How Wallabees defined the aesthetics of 2021 Anatomy of the ultimate dad shoe
One might be tempted to speak, referring to Clarks Originals' Wallabeee Boots, of a "great comeback" that has taken place in the last two years – but the truth is that the Wallabees have not returned as they have never left. This year, however, their role of protagonism has emerged with a power that was not there before: a cultural buzz demonstrated by the huge number of collaborations of which Clarks' boots have been protagonists: the latest, this month, with the Sweet Chicks restaurant chain owned by Nas, and Aimè Leon Dore; just a week before the one with Todd Snyder, in November with Kith and the New York Yankees, at the end of October with MAGIC STICK, in September with One Block Down, Supreme, BEAMS BOY; in June with Levi's, in March always with Beams, in February and instead, in 2020, with atmos Tokyo, Palm Angels, Raheem Sterling, END., OVO and again Todd Snyder and Aimè Leon Dore. And this without considering the release pinwheel of original tye-dye models, with Gore-Tex sole, with silicone details or patchwork uppers. In 2019, Stussy (who is increasingly becoming an oracle of footwear trends) had made a collaborative version of it while last August JJJJound had produced a similar silhouette with Padmore & Barnes – original manufacture of the shoe.
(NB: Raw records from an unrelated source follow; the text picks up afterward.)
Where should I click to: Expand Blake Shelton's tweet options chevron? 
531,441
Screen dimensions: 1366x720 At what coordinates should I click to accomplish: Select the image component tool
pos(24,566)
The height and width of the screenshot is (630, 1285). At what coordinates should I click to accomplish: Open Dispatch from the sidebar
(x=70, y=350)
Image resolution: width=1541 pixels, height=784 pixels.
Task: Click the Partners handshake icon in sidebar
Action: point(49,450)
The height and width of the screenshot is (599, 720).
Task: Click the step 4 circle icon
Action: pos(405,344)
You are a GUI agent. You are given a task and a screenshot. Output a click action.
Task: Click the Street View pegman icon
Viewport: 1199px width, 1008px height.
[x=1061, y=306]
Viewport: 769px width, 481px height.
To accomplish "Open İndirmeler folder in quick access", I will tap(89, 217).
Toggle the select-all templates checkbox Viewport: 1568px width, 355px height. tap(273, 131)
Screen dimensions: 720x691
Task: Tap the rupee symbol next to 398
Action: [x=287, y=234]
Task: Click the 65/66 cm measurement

But given the huge amount of variations, imaginative colorways and eccentric re-designs that Clarks' boot was the protagonist of, one cannot even be content to close the matter by calling their design "reassuring and timeless". On the contrary: Wallabee Boots have done everything, at least in their most recent versions, to expand, enrich and diversify their offer. So their versatility is back in play, their ability to be a silhouette that can make traditionalists and avant-garde happy – after all this year what is retro has become, depending on the readings, or expression of a self-validating tradition or product alien to the anonymous and often irrelevant innovations of modern footwear design. In this sense, the Wallabee is doubly versatile: on a level of easy use as a formal-but-not-too-much shoe, smart and casual together (but ghostface Killah and the Wu-Tang Clan had already told us this); in terms of cultural significance, as a white canvas that is always renewable, a vehicle of the latest trends (see the fuzzy version of Aimè Leon Dore that reactivated the craze in 2020) and above all a model of a certain hyper-comfortable elegance that has shown the fashion world that there is an alternative to both streetwear and the very pointed boots of Hedi Slimane.